I was getting a huge, huge sqlite3 recorder database, with only storing a couple of days of data. Wonder why that is?
So I created a some sensors to get some visibility over time:
sensor:
- platform: command_line
command: "stat -f '%z' /Users/louie/homeassistant/config/home-assistant_v2.db"
unit_of_measurement: bytes
name: HASS database size
scan_interval: 120
- platform: command_line
command: /opt/local/bin/sqlite3 -separator '' -noheader -list /Users/louie/homeassistant/config/home-assistant_v2.db 'se\
lect count(*) from states;'
name: HASS database states
scan_interval: 120
- platform: command_line
command: /opt/local/bin/sqlite3 -separator '' -noheader -list /Users/louie/homeassistant/config/home-assistant_v2.db 'se\
lect count(*) from events;'
name: HASS database events
scan_interval: 120
(I’m running Home Assistant on a Mac, so the various paths and stuff are going to be different than you might customarily see on a LInux box…)
At the start, I created only the first sensor to grab the size of the database file. Then I see these sensors, and see that my database gets up like 1.4GB in size. Hmm… Now, I happen to feed all this stuff from HASS into InfluxDB and I have grafana around, so magical plotting action and I see:
Which is a plot of the database size (scale on the left Y axis) and the rate data is being added (on the right Y axis scale.) You can see when the expiration happens in those steps once per day.
So I fiddled with some things to reduce the volume of stuff being logged, and you can see last few days are better. This came after some insight when I added the second two sensors to get a count of the number of rows in the “events” and “states” table.

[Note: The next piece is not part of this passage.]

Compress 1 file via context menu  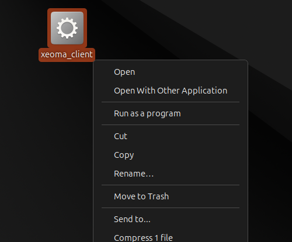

Now, looking at the last few days of action you can see that I was running with more than 1.5 million rows in the “events” table, adding them at about 6 per second!
.
This prompted me to go prospecting in the database to see what all these events were, and it the result of the mqtt_statestream
component. Each time a message is transmitted to the MQTT broker, you can see a couple of service invocation events logged. I feed some real time power measurements, updated each second into Home Assistant. I already excluded those sensors from the recorder/history component, but the effect was still being felt because of this component.
So I disabled mqtt_statestream
and you can see the rate of new events added to the table (the blue dotted line) fall off immediately. Over the next few days the old event data will get aged out, and my database will return to a reasonable size.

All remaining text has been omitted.